Sant'Egidio becomes 'permanent observer' for IOM council

Sant'Egidio becomes a permanent observer in the International Organization for Migration

 ROME -- The Catholic community of Sant’Egidio has become a permanent observer within the International Organization for Migration (IOM) Council, the community said Tuesday.

 The 107th IOM council opened Monday in Geneva, for which the Rome-based international religious community Sant’Egidio has been given a formal status of observer.

 The council, the first since the IOM became part of the United Nations system, was organized in the occasion of the 65th anniversary of the founding of the IOM, and approved a further increase in member states -- now counting 166 -- as well as of observational members

 The validation of Sant’Egidio’s new status within the heart of the IOM council was accompanied by a Memorandum of Understanding that was signed Tuesday in Geneva by the Director General of the IOM William Lacy Swing, and by the Secretary General of the Sant’Egidio Community Giacomo Zucconi.

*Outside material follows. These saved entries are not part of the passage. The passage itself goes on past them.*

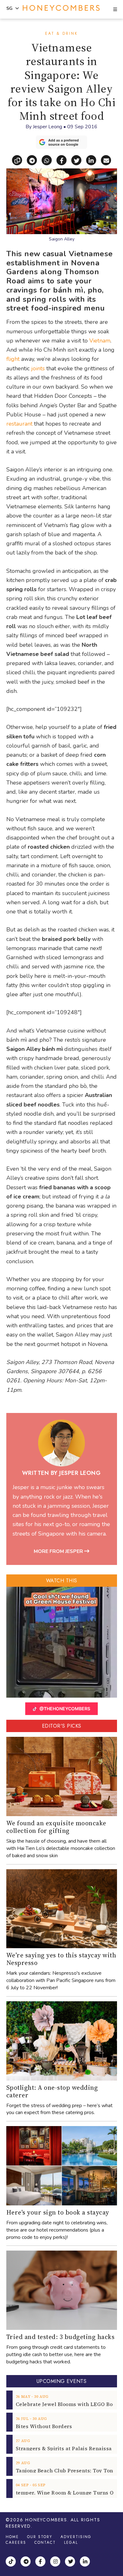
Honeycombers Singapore (61, 8)
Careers (16, 2542)
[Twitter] (71, 2562)
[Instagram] (56, 2562)
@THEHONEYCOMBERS (64, 1708)
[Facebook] (41, 2562)
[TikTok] (11, 2562)
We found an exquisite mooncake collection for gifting (56, 1827)
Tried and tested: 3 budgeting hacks (60, 2336)
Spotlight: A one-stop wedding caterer (52, 2091)
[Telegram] (26, 2562)
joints (38, 368)
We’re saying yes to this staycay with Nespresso (61, 1959)
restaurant (19, 423)
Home (12, 2537)
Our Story (39, 2537)
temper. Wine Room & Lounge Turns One (68, 2492)
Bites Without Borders (44, 2426)
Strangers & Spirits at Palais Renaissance (68, 2448)
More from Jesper (59, 1551)
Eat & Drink (61, 33)
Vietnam (99, 340)
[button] (115, 10)
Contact (45, 2542)
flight (13, 359)
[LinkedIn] (85, 2562)
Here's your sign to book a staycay (57, 2212)
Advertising (76, 2537)
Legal (71, 2542)
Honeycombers (46, 2520)
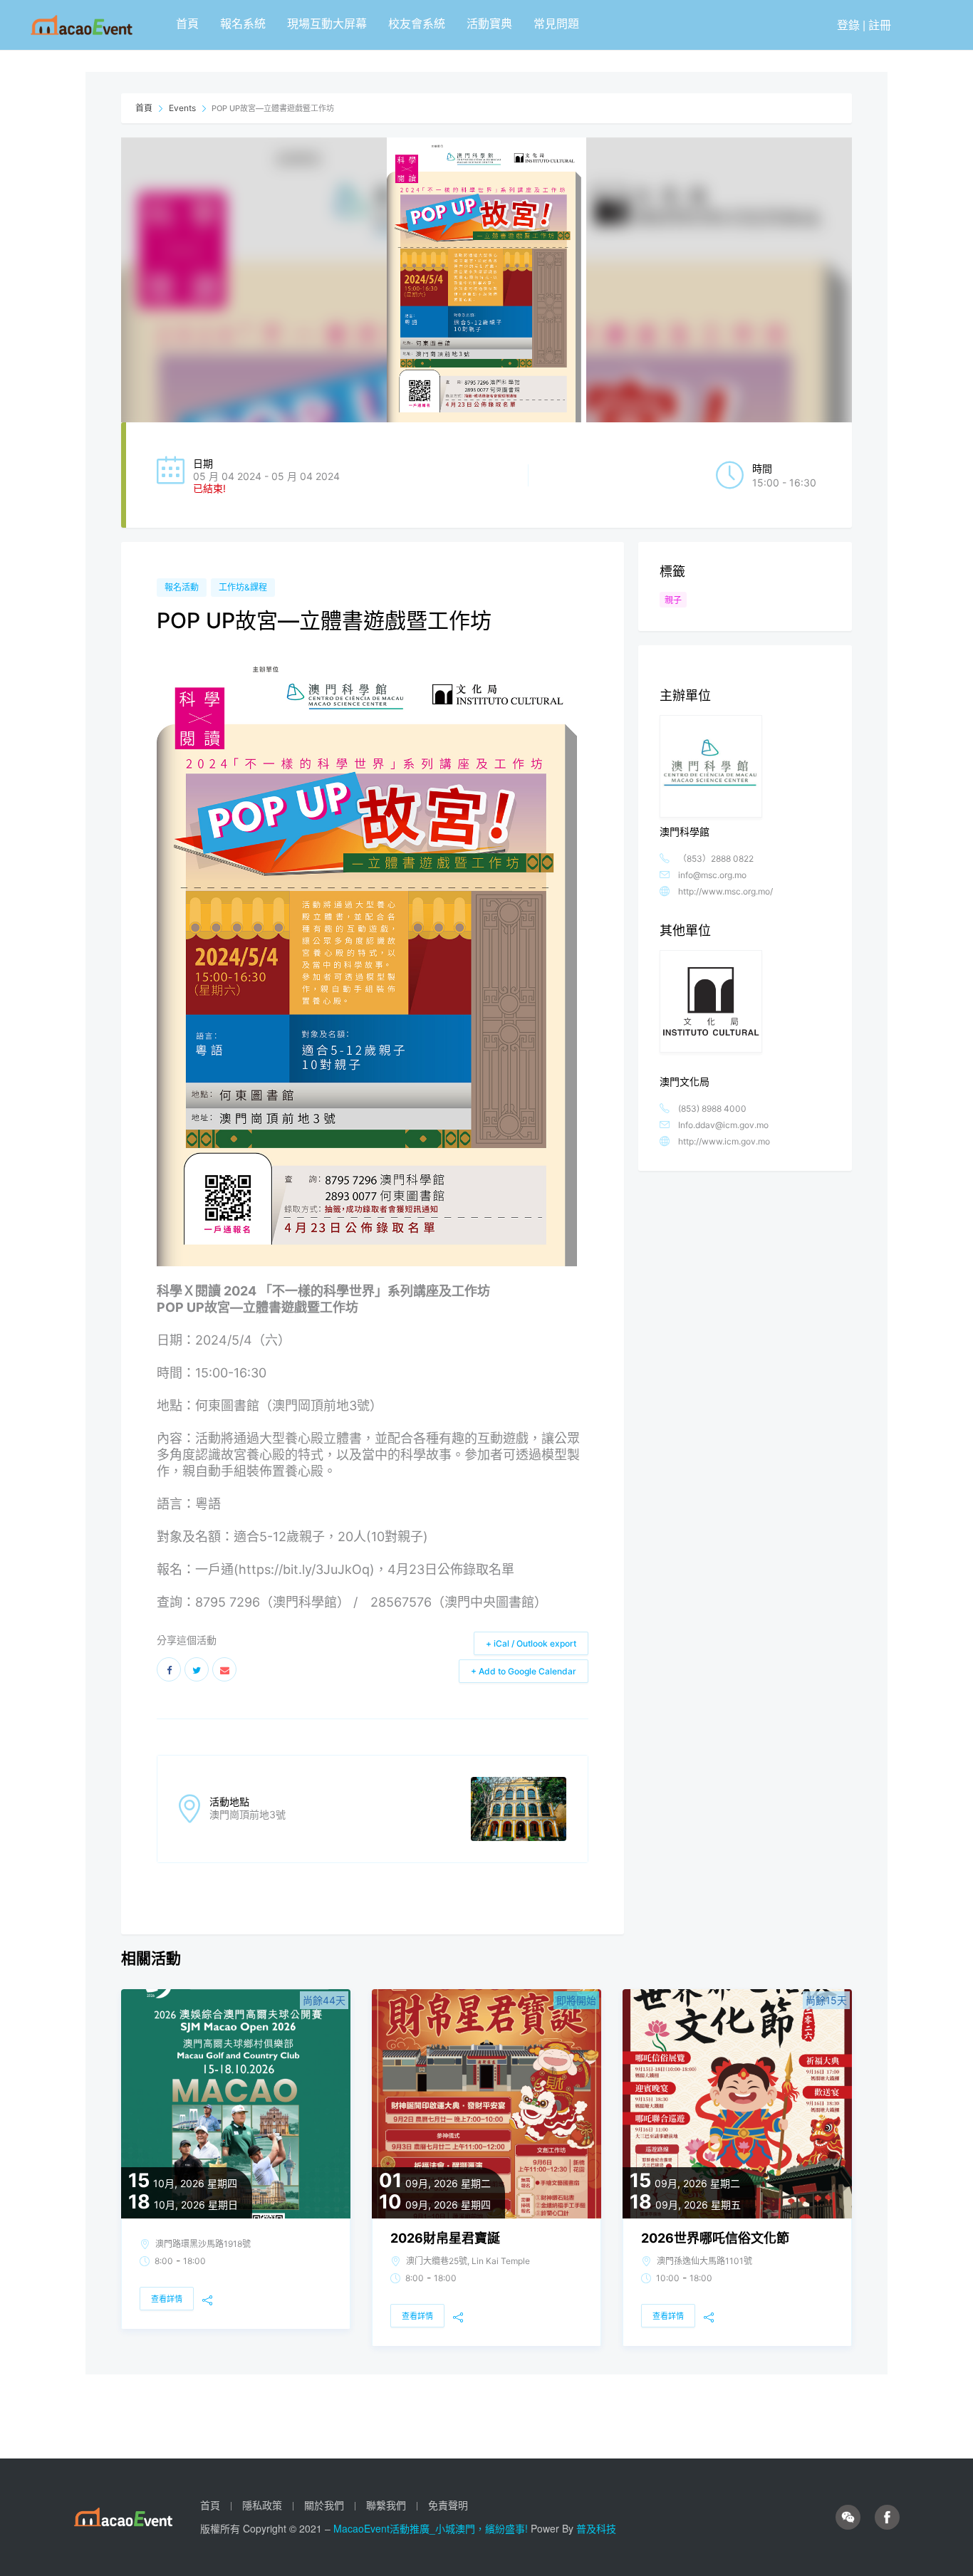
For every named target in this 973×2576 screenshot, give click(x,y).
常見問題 (556, 23)
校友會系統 (416, 23)
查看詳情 (166, 2299)
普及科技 (596, 2528)
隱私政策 (262, 2504)
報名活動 (182, 587)
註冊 (879, 24)
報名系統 (243, 23)
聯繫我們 (386, 2504)
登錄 (848, 24)
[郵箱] (224, 1669)
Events (182, 108)
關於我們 (324, 2504)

 “After years of collaboration with the Sant’Egidio Community, we are happy that this collaboration between us can enter a new phase,” said Federico Soda, the Director of the IOM’s Coordination Office for the Mediterranean.

 “The Memorandum of Understanding defines a few important areas of cooperation between the two organizations, with a particular focus on the promotion of legal channels of entry for migrants and refugees -- between which a strengthening of family reunification projects -- and it underlines the necessity for opening humanitarian corridors for migrants who find themselves in emergency situations. The document also highlights the importance of striking collaborations with the migrants’ and refugees’ countries of origin,” Soda continued.

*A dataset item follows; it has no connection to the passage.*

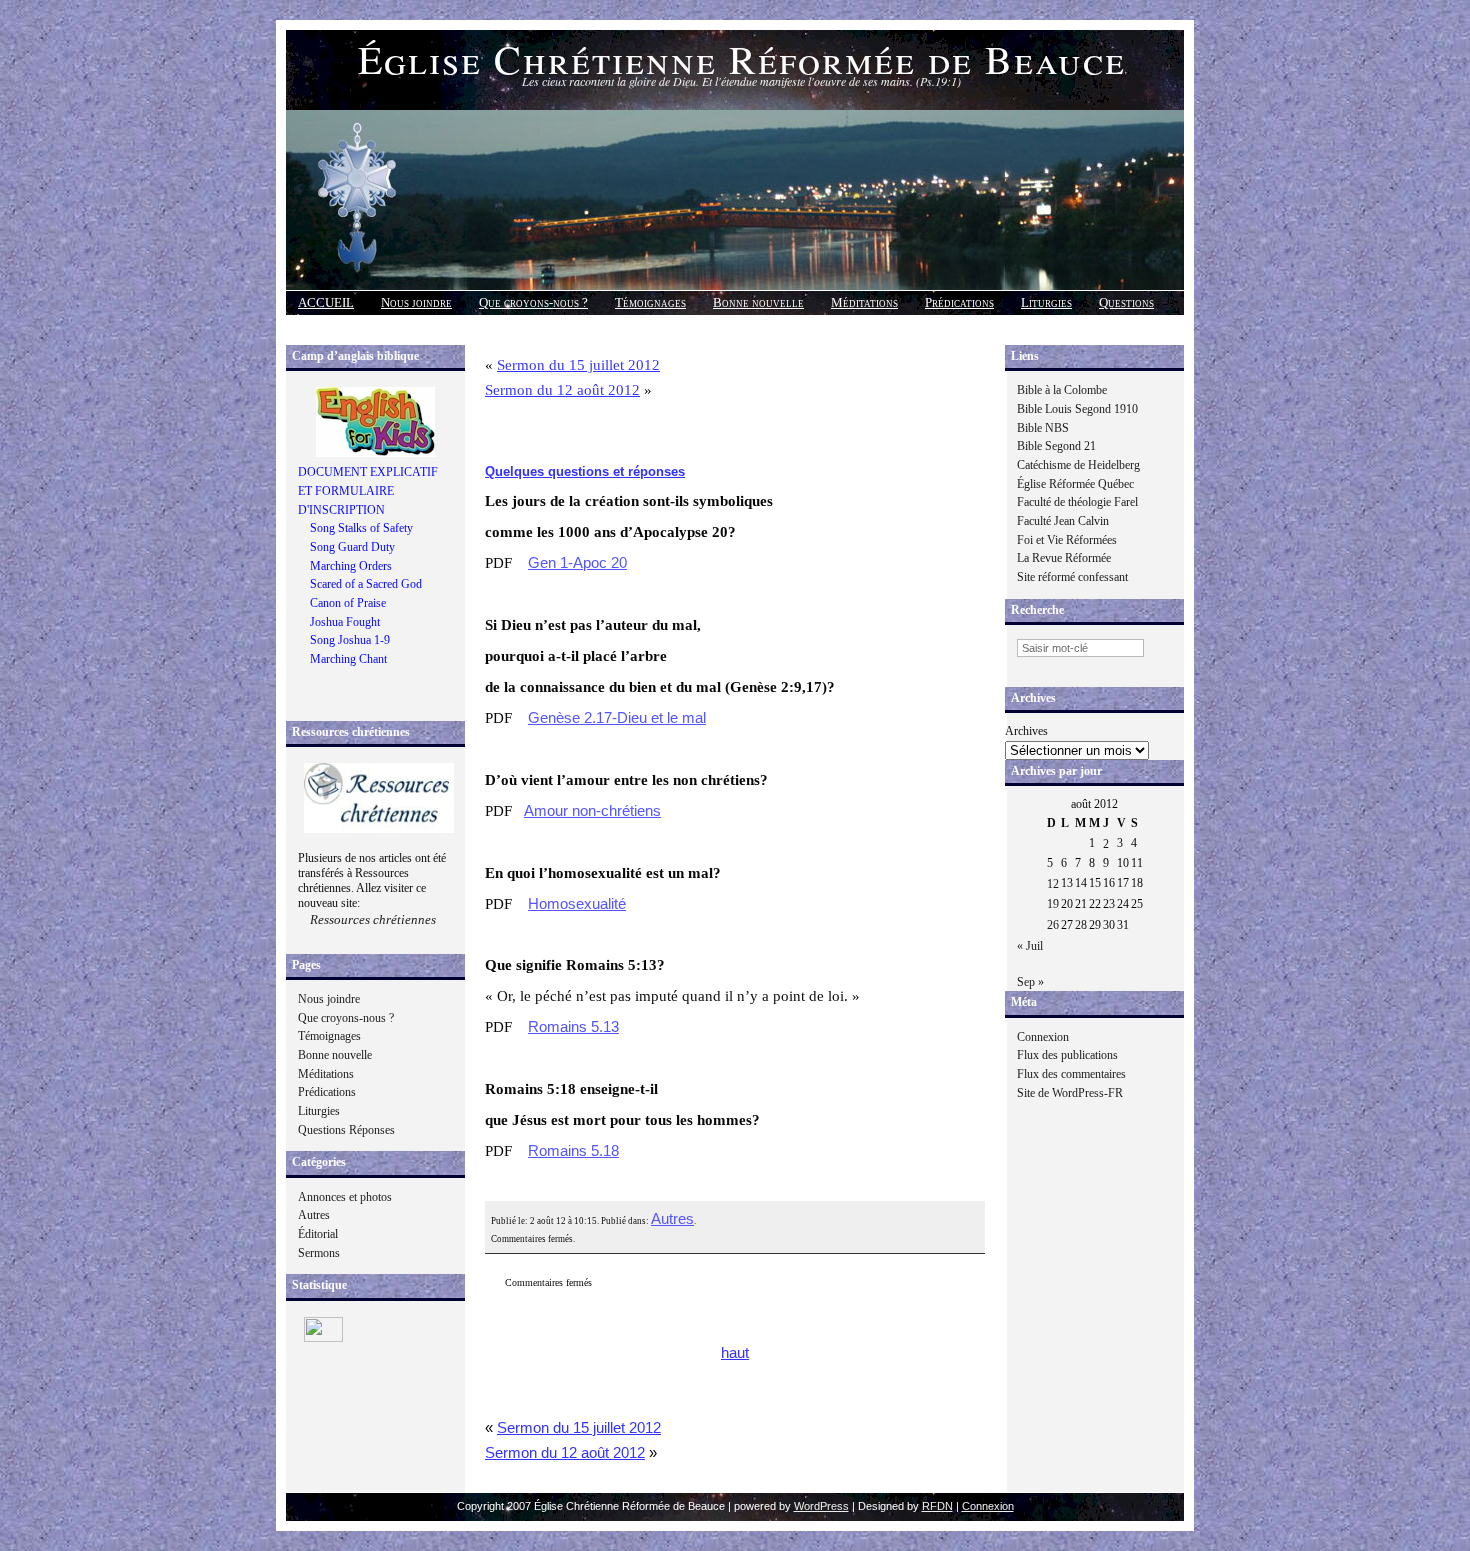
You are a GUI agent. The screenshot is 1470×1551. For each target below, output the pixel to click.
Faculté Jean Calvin (1063, 521)
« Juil (1030, 946)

 Both Sant’Egidio and the IOM have carried out extensive resettlement and relocation projects as well as humanitarian corridor initiatives, both in Italy and abroad -- thus this “signing of the Memorandum comes within a political framework of humanitarian collaborations that had already been consolidated, and we hope that this can help launch new initiatives that will be able to offer help and support to a greater number of migrants and refugees,” Soda concluded.